- _Work to complete_: Could you report every line of the listing below that holds the word "computer"?

- _Data for processing_:

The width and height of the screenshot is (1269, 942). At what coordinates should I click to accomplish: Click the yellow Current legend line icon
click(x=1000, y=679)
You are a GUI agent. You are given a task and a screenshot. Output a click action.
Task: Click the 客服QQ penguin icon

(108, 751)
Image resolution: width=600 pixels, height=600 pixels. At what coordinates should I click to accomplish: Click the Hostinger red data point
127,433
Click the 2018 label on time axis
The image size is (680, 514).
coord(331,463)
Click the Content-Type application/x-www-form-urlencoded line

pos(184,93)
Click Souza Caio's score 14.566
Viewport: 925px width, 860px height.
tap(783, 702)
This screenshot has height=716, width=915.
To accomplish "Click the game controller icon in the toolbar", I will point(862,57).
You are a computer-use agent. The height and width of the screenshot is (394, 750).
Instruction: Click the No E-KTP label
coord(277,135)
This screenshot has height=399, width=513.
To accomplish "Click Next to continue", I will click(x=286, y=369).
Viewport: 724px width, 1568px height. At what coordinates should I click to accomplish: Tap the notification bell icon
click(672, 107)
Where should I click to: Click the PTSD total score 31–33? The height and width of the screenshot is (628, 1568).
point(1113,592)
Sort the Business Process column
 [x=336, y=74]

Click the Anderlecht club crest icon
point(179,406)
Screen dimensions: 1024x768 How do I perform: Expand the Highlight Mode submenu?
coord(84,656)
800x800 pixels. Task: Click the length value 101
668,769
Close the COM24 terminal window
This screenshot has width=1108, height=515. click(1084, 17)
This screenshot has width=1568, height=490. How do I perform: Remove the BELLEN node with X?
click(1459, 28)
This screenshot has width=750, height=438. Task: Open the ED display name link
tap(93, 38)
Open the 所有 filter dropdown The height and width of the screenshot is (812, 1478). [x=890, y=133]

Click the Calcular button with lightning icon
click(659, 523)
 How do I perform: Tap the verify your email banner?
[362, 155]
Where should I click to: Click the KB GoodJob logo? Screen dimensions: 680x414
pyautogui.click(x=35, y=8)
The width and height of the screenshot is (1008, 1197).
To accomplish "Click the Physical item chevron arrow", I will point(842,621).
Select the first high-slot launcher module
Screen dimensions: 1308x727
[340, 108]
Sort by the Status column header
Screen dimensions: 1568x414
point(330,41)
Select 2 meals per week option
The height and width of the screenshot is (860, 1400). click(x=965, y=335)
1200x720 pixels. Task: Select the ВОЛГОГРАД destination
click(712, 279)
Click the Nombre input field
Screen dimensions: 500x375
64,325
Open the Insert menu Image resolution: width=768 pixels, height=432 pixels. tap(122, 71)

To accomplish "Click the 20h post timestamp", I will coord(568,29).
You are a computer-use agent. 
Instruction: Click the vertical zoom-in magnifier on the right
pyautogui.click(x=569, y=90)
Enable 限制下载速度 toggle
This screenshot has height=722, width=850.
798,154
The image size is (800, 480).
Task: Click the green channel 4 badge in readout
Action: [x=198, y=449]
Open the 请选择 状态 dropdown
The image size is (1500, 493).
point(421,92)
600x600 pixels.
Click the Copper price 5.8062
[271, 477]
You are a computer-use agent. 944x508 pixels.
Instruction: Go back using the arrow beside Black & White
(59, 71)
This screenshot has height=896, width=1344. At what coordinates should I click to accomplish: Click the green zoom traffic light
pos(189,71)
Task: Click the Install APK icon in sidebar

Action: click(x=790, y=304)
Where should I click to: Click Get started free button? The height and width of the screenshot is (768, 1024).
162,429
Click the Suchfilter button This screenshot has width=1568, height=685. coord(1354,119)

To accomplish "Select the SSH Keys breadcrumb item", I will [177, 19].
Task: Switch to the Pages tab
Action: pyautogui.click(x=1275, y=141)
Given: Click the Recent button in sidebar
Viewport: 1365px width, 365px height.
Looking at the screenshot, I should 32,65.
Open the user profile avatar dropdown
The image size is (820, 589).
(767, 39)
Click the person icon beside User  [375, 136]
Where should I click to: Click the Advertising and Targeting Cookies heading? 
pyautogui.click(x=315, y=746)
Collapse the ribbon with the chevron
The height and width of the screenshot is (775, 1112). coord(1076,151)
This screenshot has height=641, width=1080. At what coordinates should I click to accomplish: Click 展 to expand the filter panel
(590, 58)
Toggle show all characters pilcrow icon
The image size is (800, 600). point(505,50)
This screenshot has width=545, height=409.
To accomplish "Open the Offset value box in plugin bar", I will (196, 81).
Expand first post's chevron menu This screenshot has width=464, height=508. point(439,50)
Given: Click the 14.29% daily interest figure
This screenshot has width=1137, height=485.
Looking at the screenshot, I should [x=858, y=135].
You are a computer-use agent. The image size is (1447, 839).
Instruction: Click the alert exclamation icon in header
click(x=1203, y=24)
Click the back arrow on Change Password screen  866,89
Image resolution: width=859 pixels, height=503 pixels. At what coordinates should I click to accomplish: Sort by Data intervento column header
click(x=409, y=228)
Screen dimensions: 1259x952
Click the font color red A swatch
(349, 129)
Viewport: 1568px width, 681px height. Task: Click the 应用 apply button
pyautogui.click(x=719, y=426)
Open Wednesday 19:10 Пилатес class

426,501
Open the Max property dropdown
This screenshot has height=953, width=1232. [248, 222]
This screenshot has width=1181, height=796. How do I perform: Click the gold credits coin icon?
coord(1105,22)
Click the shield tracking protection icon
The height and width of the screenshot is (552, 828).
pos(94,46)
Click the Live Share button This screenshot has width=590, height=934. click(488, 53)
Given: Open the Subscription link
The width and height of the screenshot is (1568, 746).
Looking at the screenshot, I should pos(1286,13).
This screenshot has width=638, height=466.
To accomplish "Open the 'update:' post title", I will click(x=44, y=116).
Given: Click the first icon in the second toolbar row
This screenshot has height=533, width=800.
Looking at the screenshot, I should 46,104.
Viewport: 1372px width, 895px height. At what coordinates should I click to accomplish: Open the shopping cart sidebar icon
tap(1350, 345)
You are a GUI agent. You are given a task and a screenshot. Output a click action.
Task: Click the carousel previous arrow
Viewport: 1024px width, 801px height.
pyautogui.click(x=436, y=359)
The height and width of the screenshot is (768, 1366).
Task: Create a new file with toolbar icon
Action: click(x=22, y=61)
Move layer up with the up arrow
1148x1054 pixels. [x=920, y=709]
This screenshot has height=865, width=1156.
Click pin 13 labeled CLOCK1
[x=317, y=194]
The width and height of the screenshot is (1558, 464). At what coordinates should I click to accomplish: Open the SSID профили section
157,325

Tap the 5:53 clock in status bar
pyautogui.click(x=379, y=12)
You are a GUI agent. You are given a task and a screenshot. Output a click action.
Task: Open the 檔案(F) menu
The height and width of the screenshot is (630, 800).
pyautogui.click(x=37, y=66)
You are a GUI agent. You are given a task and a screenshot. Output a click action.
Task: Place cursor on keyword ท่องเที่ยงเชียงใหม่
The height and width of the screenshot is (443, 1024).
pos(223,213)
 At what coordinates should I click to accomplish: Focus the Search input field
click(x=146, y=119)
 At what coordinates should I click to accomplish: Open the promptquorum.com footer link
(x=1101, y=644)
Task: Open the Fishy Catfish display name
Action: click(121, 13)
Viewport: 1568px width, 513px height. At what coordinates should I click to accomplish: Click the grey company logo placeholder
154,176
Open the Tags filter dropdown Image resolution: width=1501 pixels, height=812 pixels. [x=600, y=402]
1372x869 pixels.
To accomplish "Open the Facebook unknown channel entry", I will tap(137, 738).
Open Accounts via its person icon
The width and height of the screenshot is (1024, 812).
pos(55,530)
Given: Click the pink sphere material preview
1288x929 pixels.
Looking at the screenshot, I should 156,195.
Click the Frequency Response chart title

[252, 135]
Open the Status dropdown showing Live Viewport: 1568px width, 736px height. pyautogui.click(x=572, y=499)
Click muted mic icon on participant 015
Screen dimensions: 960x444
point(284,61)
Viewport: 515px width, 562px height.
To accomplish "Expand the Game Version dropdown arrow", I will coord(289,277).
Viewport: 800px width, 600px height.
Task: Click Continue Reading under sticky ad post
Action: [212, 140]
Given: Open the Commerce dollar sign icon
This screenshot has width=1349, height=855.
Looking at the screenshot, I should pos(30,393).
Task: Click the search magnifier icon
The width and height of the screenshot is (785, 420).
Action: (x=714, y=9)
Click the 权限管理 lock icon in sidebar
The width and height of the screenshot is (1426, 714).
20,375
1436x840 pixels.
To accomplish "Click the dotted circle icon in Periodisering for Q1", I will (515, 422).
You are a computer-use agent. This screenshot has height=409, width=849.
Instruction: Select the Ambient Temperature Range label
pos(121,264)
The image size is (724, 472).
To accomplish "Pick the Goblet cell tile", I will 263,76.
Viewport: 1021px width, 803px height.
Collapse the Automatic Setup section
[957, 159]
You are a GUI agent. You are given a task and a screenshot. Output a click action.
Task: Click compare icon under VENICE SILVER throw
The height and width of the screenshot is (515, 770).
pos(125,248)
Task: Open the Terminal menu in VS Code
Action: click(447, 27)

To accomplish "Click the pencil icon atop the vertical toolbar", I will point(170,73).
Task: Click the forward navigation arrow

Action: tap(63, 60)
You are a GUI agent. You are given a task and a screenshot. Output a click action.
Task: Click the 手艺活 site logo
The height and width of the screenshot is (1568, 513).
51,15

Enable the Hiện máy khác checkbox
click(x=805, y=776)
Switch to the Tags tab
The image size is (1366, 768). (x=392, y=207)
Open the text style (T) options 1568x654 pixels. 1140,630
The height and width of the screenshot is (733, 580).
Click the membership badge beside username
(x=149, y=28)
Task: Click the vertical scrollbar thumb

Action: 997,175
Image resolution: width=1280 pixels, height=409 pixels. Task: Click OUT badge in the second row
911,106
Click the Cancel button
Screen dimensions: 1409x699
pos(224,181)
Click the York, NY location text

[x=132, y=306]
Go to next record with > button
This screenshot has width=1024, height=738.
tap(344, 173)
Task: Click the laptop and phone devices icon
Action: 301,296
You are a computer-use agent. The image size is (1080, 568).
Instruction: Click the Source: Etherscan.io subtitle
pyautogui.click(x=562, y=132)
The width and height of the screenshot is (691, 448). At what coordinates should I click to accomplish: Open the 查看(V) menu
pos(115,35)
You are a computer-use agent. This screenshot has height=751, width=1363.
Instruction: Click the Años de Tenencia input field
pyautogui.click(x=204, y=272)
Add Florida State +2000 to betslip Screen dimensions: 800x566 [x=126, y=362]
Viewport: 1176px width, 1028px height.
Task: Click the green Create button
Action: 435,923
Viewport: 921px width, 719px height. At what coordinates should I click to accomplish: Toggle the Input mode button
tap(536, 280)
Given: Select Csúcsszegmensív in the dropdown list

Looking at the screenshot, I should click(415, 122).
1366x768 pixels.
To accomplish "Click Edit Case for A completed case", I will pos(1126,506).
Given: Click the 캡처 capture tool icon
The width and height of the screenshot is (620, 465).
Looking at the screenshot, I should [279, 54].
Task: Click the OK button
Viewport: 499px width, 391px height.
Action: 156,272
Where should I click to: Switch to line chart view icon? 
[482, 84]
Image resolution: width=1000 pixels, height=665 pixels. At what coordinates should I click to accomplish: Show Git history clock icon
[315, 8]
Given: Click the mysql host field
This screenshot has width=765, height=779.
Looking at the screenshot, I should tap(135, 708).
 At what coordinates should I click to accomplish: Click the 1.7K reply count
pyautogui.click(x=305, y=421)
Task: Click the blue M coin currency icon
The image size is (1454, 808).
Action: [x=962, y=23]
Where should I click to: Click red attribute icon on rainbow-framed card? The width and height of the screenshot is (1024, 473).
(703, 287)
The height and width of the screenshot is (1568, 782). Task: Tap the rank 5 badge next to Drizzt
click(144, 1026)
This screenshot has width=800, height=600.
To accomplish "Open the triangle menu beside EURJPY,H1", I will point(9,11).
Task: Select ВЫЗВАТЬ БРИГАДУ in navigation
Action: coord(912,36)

- _Expected output_:
You are a computer-use agent. The height and width of the screenshot is (394, 750).
You are a computer-use agent. 
You are a computer-use agent. 944x508 pixels.
You are a computer-use agent. The image size is (1447, 839).
You are a computer-use agent. This screenshot has height=409, width=849.
You are a computer-use agent. The image size is (1080, 568).
You are a computer-use agent. This screenshot has height=751, width=1363.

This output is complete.